◆ **Data provided**:
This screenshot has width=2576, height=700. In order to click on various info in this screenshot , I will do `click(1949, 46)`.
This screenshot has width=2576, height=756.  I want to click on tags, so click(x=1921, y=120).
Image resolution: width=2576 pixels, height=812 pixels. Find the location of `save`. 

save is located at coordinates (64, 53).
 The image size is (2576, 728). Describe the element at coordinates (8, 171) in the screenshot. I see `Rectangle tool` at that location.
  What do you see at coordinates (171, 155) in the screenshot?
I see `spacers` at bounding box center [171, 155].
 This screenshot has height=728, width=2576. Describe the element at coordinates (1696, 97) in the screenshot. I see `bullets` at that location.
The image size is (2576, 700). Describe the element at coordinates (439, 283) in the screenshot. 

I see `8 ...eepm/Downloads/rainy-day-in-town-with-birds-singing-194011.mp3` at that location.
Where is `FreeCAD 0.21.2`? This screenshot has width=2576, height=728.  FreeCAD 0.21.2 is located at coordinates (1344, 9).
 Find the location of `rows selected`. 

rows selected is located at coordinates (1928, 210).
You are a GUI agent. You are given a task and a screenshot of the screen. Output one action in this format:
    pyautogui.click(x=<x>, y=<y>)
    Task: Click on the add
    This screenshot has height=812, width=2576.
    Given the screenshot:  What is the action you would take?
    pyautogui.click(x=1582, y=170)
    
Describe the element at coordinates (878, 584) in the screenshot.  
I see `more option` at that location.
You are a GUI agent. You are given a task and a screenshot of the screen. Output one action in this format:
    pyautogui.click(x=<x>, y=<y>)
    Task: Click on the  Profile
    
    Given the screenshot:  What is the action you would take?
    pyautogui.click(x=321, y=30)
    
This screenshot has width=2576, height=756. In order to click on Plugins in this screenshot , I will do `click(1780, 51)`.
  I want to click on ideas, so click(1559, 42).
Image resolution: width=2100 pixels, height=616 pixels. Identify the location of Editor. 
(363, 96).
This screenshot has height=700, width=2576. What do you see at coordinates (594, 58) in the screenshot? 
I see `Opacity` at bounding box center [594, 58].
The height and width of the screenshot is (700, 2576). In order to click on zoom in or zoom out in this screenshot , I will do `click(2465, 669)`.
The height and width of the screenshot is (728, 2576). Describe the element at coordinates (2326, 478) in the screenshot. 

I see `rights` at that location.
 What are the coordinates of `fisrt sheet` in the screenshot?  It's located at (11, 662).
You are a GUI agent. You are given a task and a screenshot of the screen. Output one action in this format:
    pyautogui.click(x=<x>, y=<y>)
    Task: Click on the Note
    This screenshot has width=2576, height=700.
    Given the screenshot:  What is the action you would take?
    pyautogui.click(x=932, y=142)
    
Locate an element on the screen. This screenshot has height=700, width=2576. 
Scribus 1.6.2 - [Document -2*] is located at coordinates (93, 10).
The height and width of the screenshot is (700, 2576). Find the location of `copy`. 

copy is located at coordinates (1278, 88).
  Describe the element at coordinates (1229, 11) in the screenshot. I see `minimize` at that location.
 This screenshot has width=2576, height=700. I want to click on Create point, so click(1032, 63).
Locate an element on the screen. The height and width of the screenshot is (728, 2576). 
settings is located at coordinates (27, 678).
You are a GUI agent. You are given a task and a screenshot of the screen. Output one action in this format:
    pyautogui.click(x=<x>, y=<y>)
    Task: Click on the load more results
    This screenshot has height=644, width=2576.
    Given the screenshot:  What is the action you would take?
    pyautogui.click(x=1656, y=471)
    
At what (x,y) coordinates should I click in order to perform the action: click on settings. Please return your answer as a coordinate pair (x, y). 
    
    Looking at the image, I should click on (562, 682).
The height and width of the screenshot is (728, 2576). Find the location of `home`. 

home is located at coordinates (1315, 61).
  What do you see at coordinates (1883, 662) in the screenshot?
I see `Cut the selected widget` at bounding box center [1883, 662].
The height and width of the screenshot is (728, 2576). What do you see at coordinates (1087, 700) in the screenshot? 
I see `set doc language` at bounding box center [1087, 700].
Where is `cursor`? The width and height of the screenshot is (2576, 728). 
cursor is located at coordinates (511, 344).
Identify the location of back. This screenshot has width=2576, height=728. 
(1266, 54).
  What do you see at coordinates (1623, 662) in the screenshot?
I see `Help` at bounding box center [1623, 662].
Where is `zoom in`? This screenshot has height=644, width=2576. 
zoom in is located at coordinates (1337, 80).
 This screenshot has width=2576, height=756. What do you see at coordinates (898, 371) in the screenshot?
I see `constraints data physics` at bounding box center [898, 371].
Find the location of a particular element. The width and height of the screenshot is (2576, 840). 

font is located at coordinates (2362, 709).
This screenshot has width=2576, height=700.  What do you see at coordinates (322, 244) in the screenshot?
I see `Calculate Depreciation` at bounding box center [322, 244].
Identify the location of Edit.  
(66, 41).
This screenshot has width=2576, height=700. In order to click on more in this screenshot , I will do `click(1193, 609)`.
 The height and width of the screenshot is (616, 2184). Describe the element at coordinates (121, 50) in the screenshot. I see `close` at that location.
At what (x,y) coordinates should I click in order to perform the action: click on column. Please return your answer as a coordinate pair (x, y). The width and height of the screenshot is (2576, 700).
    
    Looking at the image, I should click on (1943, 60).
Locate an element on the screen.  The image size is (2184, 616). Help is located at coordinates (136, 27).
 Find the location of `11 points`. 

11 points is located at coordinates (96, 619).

◆ **Your task**:
Copy out the lines from the items above without any change, starting at the line that contains "screenshot is (2576, 700)." and ending at the line that contains "Looking at the image, I should click on (1943, 60).".

◆ **Output of the task**:
At what (x,y) coordinates should I click in order to perform the action: click on column. Please return your answer as a coordinate pair (x, y). The width and height of the screenshot is (2576, 700).
    
    Looking at the image, I should click on (1943, 60).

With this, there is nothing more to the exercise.